___ Study text
Supplement = summary(leastsquare$lsmeans)["Supplement"]
lsmean     = summary(leastsquare$lsmeans)["lsmean"]
lower.CL   = summary(leastsquare$lsmeans)["lower.CL"]
upper.CL   = summary(leastsquare$lsmeans)["upper.CL"]

Sum = data.frame(Instructor, Supplement, lsmean, lower.CL, upper.CL)

Sum


library(ggplot2)

pd = position_dodge(.2)

ggplot(Sum, aes(x=Instructor,
                y=lsmean,
                color=Supplement)) +
    geom_errorbar(aes(ymin=lower.CL,
                      ymax=upper.CL),
                   width=.2, size=0.7, position=pd) +
    geom_point(shape=15, size=4, position=pd) +
    theme_bw() +
    theme(axis.title = element_text(face = "bold"))+
    ylab("LS mean sodium, mg")


image

Least square mean daily sodium intake for students in each of three classes with four different supplemental programs.  Error bars indicate confidence intervals for the least square means.
______
- _Exercise tasks_:
a) In the sodium intake text, what do the error bars indicate?
b) Pick up the sodium intake text after its final sentence and continue it.
The entries after this point have no connection to the sodium intake text.
___ Exercise data
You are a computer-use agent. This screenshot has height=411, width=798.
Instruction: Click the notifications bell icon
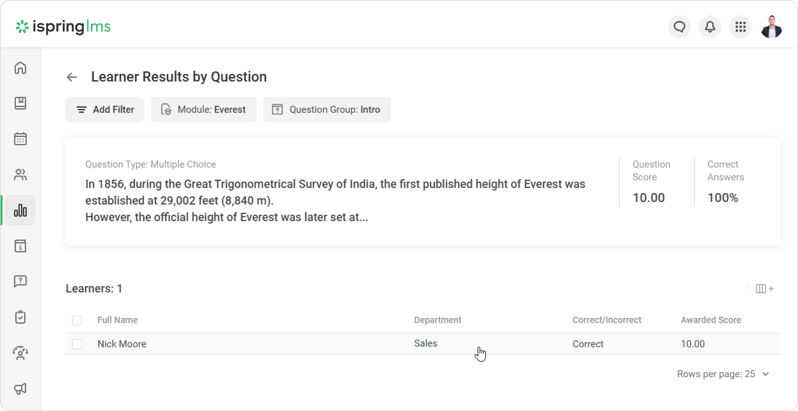pos(710,27)
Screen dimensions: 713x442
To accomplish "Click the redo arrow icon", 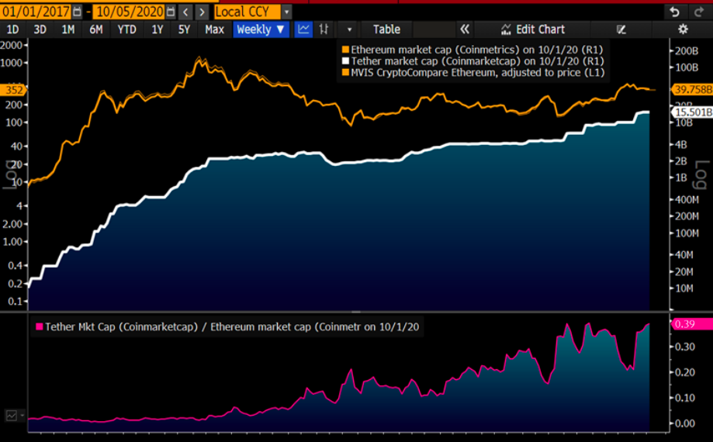I will [696, 12].
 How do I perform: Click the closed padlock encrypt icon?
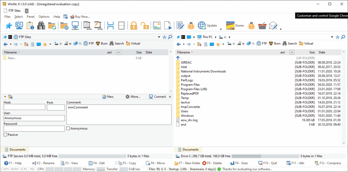(134, 26)
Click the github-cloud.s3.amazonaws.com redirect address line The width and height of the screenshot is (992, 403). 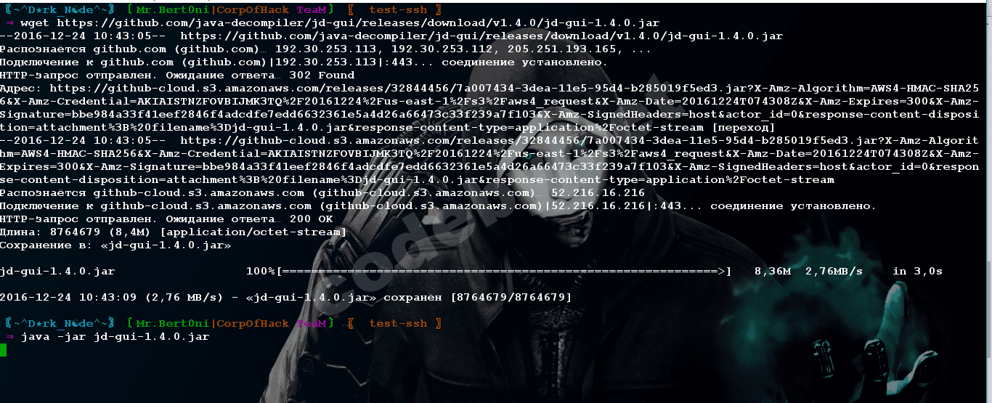[x=489, y=107]
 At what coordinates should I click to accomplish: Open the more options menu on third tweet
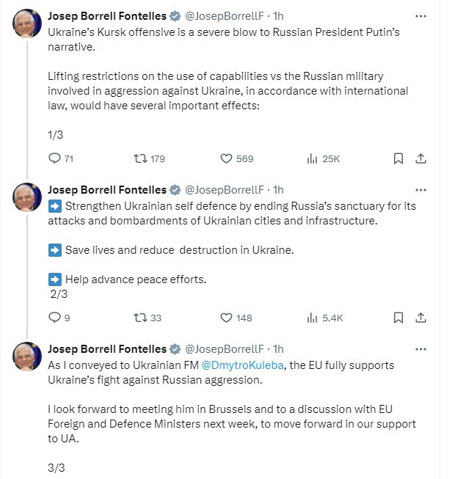[421, 348]
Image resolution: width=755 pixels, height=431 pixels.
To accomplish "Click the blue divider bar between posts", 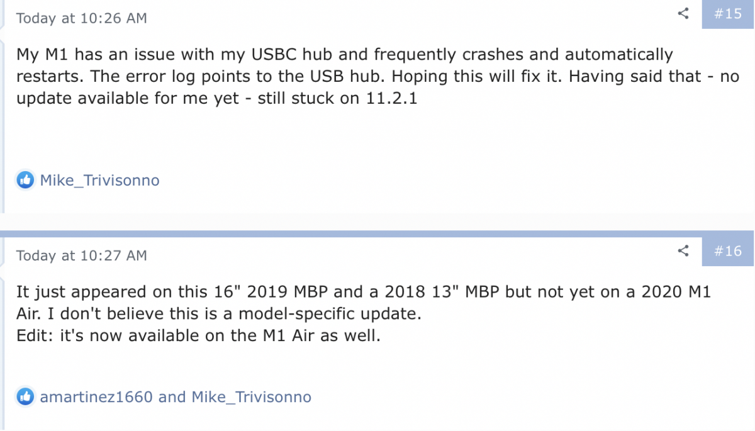I will tap(378, 233).

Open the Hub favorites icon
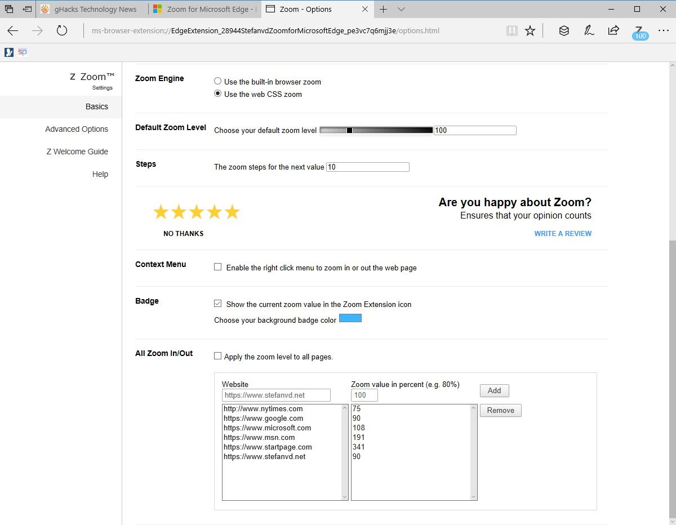[x=563, y=31]
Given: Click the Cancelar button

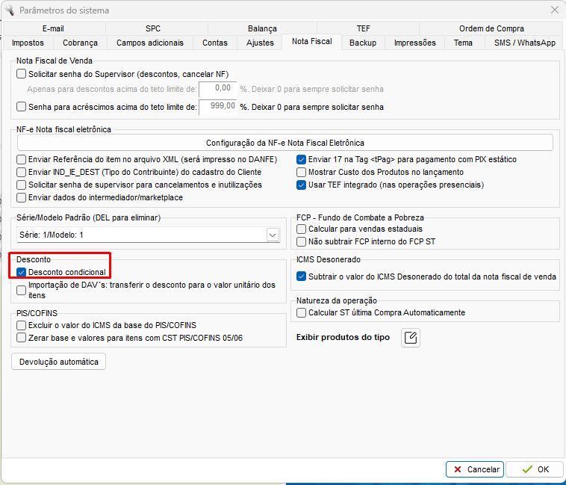Looking at the screenshot, I should pos(474,469).

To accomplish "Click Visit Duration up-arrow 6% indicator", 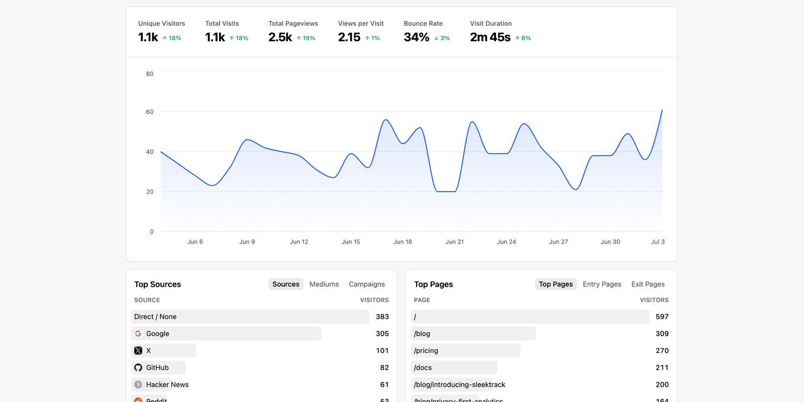I will tap(523, 38).
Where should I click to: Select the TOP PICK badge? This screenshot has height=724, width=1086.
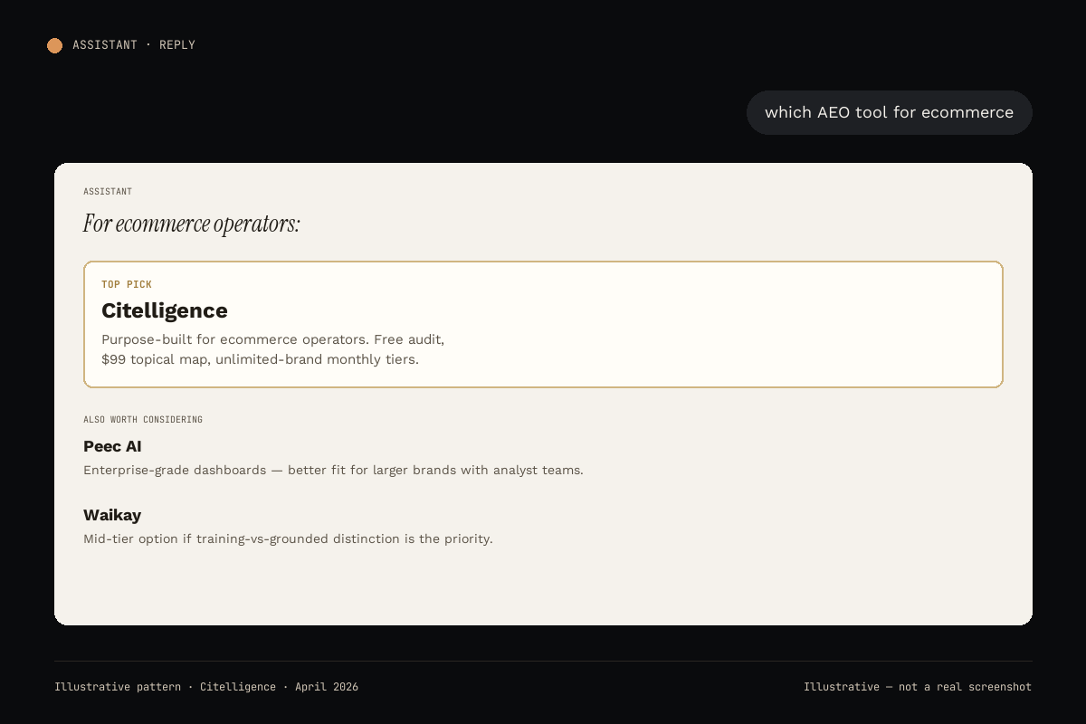pos(127,284)
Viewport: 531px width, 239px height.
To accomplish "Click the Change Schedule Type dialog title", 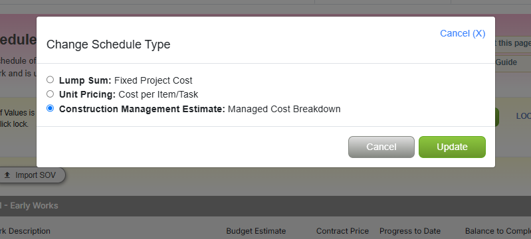I will click(108, 44).
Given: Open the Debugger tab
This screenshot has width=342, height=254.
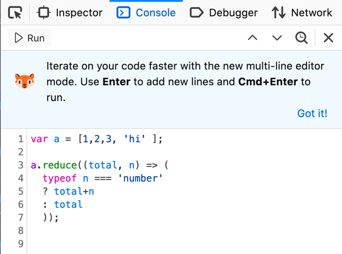Looking at the screenshot, I should pyautogui.click(x=223, y=13).
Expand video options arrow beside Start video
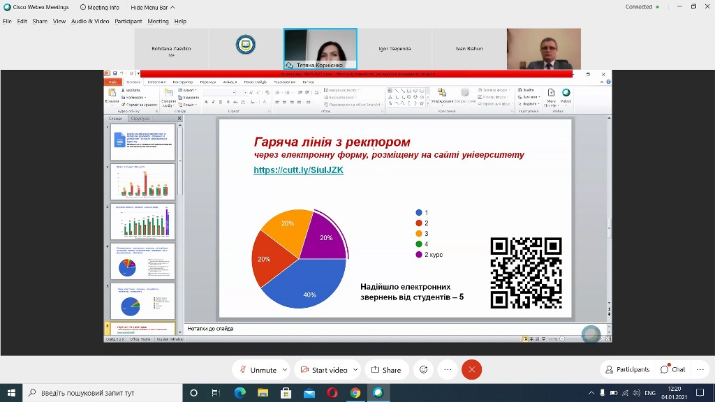This screenshot has width=715, height=402. tap(355, 370)
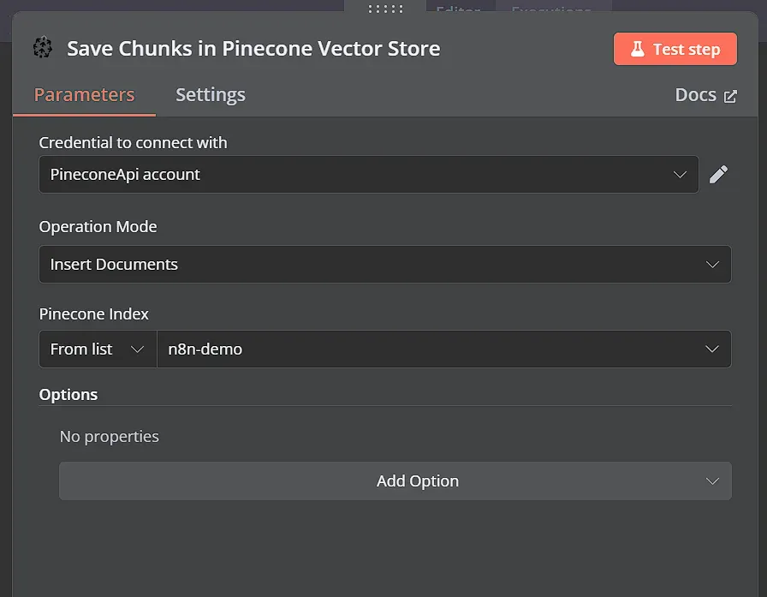
Task: Click the chevron on the Credential field
Action: 682,174
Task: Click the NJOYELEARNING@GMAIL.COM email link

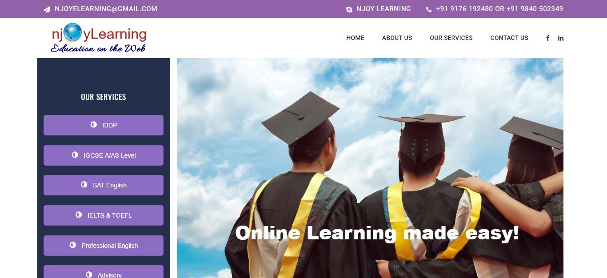Action: coord(106,9)
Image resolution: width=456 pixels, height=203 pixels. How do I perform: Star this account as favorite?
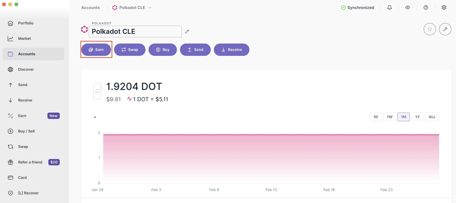point(429,29)
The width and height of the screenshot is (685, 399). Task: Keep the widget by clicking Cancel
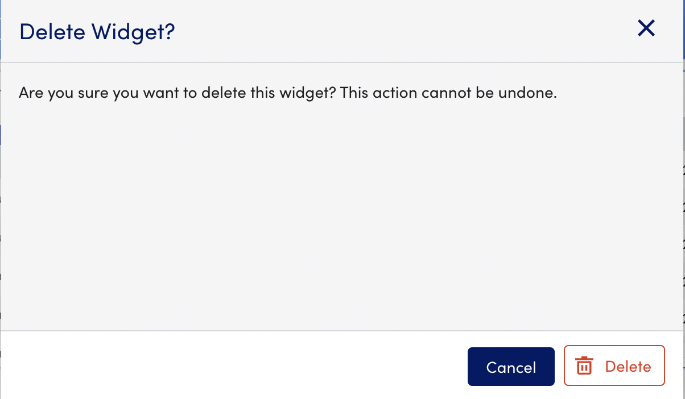[511, 367]
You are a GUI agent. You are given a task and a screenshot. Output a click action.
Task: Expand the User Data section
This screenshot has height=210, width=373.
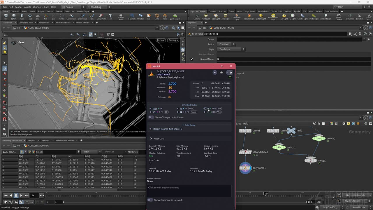point(151,139)
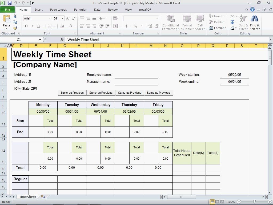
Task: Click the Insert Function fx icon
Action: pos(62,40)
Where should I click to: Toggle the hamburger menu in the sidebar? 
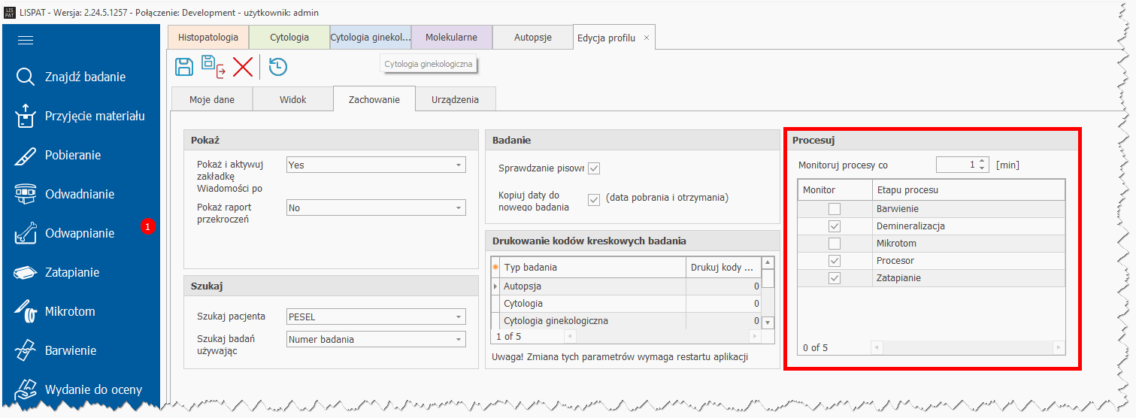click(26, 41)
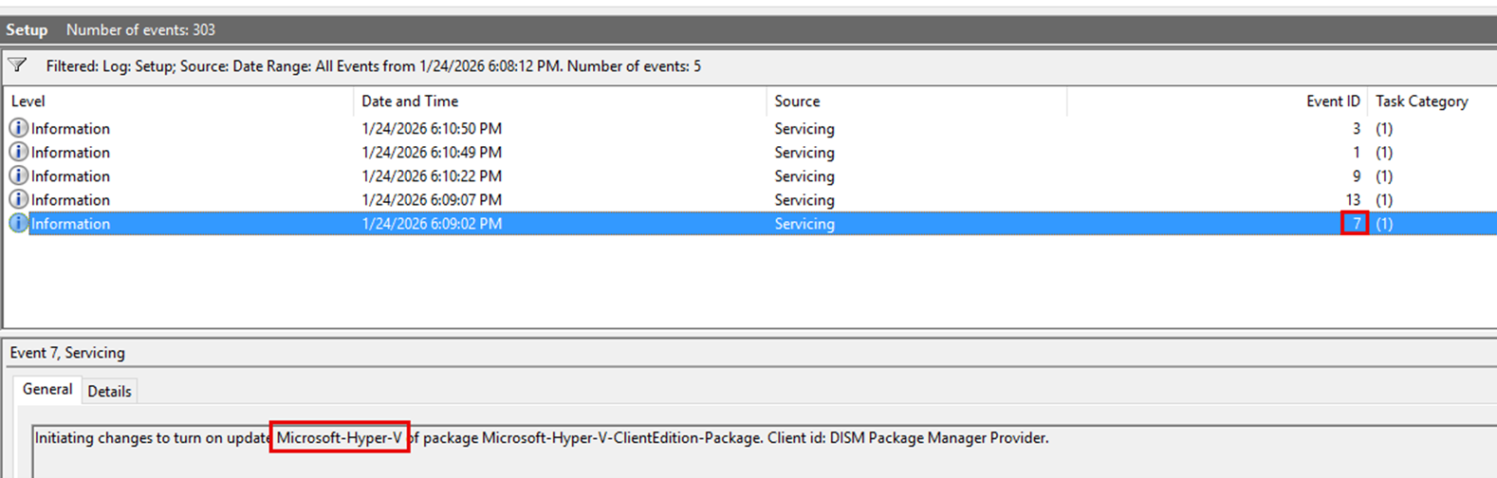Click the Event ID 13 cell

click(x=1353, y=200)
______
- _Answers for the exercise_:
a) Confidence intervals for the least square means.

b)
Exercises T

 

1. Considering Brendon, Melissa, and McGuirk’s data with for instructional programs and supplements,

Is the experimental design balanced?

 

Does Instructor have a significant effect on sodium intake?

Does Supplement have a significant effect on sodium intake?

 

Does the interaction of Instructor and Supplement have a significant effect on sodium intake?

 

Are the residuals from the analysis reasonably normal and homoscedastic?

Which instructors had classes with significantly different mean sodium intake from which others?

Does this result correspond to what you would have thought from looking at the plot of the LS means and confidence intervals?

 

How would you summarize the effect of the supplements?


2.  As part of a professional skills program, a 4-H club tests its members for typing proficiency.  Dr. Katz, and Laura, and Ben want to compare their students’ mean typing speed between their classes, as well as for the software they used to teach typing.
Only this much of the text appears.